Gen Zero: Meet the next generation of climate campaigners - Clover Hogan

Watch: Gen Zero and Cop26: Force of Nature founder Clover Hogan on why everyone should find a purpose

As we edge closer to the COP-26 climate conference next week, the environmental crisis can seem like a daunting beast to tackle head-on.

Our Gen Zero climate activists break down their efforts to address different aspects of this pressing global issue: campaigning for cleaner air, involving BAME people in the climate conversation and fighting eco-anxiety, the feeling of helplessness in the face of climate inaction.

We marvelled at Greta Thunberg’s dedication to climate justice - now Gen Zero are showing us that young people across the UK have taken up the mantle, with some balancing their A-levels alongside their visions for a greener future.

Clover Hogan

USP: Convinced her family to move to Indonesia to go to the Green School

Growing up in Queensland, Australia meant that Clover Hogan was no stranger to fishing frogs out of the toilet and rescuing beached sea turtles. But after watching the documentary ‘An Inconvenient Truth’, tracking Al Gore’s climate campaign, she remembers being overcome with grief, anger and frustration.

“I was trying to wrap my head around how I’d inherited these huge challenges but also how the adults in my life were so good at pretending they didn’t exist,” she says.

At the age of 11 Hogan marched down to the dinner table, stated she was going to be an environmentalist and within a couple of years had convinced her parents to move to Indonesia, so she could attend the bamboo-walled Green School in the middle of the jungle. Her parents ran a wedding business in Australia and relocated it to Indonesia.

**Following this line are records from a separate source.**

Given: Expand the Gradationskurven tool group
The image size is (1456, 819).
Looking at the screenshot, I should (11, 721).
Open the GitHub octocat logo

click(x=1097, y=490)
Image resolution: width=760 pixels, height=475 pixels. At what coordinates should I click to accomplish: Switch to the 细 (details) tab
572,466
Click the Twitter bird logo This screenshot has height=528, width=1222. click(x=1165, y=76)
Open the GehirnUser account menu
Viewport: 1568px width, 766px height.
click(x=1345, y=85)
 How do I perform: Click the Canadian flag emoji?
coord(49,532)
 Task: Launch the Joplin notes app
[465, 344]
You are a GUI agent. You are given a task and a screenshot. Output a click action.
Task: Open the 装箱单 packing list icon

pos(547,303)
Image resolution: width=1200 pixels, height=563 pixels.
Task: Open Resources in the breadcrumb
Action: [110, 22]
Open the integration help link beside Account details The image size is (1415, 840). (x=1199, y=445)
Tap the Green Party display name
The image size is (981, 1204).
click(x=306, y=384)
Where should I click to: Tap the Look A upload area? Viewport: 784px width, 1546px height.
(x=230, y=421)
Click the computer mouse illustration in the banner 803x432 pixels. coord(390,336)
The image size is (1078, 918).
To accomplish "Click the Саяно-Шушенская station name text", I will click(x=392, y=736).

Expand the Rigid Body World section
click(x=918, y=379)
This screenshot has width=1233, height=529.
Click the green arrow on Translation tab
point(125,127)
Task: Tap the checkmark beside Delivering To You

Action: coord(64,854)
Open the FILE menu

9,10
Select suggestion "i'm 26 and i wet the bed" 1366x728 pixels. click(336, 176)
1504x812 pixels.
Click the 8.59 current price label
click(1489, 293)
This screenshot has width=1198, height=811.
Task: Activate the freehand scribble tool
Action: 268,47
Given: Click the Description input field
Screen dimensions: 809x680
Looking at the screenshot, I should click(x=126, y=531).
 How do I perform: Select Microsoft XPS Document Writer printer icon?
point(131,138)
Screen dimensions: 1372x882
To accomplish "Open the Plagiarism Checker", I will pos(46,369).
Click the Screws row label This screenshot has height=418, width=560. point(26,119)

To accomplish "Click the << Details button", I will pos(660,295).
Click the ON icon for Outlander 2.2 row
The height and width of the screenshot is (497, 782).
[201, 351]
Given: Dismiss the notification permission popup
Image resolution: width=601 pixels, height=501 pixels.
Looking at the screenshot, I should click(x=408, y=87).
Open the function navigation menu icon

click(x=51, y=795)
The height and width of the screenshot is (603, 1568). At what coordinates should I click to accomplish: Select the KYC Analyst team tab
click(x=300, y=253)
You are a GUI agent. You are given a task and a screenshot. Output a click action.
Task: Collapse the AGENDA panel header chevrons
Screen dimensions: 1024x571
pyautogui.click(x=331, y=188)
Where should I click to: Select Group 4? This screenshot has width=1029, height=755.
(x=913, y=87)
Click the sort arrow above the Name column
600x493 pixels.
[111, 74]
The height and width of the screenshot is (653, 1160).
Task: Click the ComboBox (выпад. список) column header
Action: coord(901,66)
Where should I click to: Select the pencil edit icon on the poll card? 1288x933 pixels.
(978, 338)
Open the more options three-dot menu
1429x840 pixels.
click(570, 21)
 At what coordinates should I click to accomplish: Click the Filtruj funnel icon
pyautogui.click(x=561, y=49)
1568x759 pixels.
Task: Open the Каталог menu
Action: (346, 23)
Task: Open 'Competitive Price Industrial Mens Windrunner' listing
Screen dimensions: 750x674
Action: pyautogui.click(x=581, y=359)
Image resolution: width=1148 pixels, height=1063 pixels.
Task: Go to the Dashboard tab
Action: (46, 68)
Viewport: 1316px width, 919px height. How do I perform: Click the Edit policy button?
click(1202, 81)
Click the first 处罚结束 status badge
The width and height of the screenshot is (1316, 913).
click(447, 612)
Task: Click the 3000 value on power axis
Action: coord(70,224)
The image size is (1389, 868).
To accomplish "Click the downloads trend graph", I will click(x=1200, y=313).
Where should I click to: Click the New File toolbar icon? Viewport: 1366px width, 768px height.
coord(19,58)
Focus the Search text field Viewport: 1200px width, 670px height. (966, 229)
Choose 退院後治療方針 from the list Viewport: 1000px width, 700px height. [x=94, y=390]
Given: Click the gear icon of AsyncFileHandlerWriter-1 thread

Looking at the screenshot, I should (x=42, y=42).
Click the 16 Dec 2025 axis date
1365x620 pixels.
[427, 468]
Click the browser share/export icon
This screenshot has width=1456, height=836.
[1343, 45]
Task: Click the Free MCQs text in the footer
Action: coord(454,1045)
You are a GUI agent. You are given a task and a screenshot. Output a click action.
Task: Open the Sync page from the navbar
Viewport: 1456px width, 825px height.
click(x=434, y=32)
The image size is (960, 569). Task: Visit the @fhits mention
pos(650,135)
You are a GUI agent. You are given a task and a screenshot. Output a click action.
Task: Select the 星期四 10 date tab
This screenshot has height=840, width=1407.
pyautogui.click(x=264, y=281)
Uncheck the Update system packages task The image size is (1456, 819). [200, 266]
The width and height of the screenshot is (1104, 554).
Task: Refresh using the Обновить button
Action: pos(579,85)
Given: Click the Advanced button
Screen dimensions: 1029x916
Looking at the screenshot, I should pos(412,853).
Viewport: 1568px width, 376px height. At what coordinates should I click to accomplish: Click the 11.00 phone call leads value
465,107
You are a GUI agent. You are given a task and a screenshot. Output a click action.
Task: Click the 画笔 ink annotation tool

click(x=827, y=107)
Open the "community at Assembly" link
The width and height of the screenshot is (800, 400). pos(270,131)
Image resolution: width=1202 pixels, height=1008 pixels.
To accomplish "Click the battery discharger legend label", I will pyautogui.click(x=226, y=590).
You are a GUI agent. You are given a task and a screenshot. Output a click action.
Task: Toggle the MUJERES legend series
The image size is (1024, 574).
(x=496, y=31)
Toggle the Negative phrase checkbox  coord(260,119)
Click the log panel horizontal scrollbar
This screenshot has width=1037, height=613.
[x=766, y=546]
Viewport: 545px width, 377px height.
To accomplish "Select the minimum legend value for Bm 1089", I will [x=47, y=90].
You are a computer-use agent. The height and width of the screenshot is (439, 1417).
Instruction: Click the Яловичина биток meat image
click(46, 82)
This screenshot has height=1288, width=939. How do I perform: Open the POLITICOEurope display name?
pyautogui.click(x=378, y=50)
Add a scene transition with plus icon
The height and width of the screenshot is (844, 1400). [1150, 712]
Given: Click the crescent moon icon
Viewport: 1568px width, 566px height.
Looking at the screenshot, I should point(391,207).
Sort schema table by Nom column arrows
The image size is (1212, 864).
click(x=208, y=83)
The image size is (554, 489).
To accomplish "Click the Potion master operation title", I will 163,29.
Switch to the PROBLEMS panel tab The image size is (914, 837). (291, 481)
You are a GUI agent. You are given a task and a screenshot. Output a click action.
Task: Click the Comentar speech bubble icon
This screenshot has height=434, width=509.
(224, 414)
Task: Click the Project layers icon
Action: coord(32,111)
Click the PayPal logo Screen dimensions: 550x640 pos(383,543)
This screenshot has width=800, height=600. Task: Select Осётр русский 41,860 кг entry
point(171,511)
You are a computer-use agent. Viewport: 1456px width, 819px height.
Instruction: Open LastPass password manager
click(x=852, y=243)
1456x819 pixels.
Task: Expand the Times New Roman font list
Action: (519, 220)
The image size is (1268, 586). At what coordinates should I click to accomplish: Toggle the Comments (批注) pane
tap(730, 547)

“Climate is a one hour geography lesson that is taught in schools but this is the greatest existential threat that has ever faced humanity,” she says.

Her time at the Green School acted as a springboard into the world environmental activism, inspiring her to create a global youth led non-profit organisation called Force of Nature at the age of 19.

Their work focuses on tackling eco-anxiety, which she says is “how powerless we can feel in the face of climate change”. But such anxiety cannot be taken as a weakness, but rather “proof that we are awake to the issues.”

Instead of spreading ourselves thin over across what can seem like an overwhelming problem, Hogan says: “choose the piece of the puzzle that ignites a fire in your belly – whether that’s fast fashion, food waste, or prison reform.”

Force of Nature work with businesses to provide them with guidance on how to shift mindsets so that they “step up to the challenge of climate change rather than shut down”.

As well as a call to action, Hogan believes the climate crisis is also an invitation to facilitate widespread change.

“We need to fundamentally rethink the world that we’ve inherited. And we need to make sure that those who have been historically excluded and disproportionately impacted have that seat at the table.”

Such entrenched inequalities are why Hogan feels “a smoothie of emotions” about COP-26.

“I’m excited to connect with people from around the world who are dedicating their lives to this cause but am terrified of the decisions which will be made behind closed doors that will ultimately govern our future.”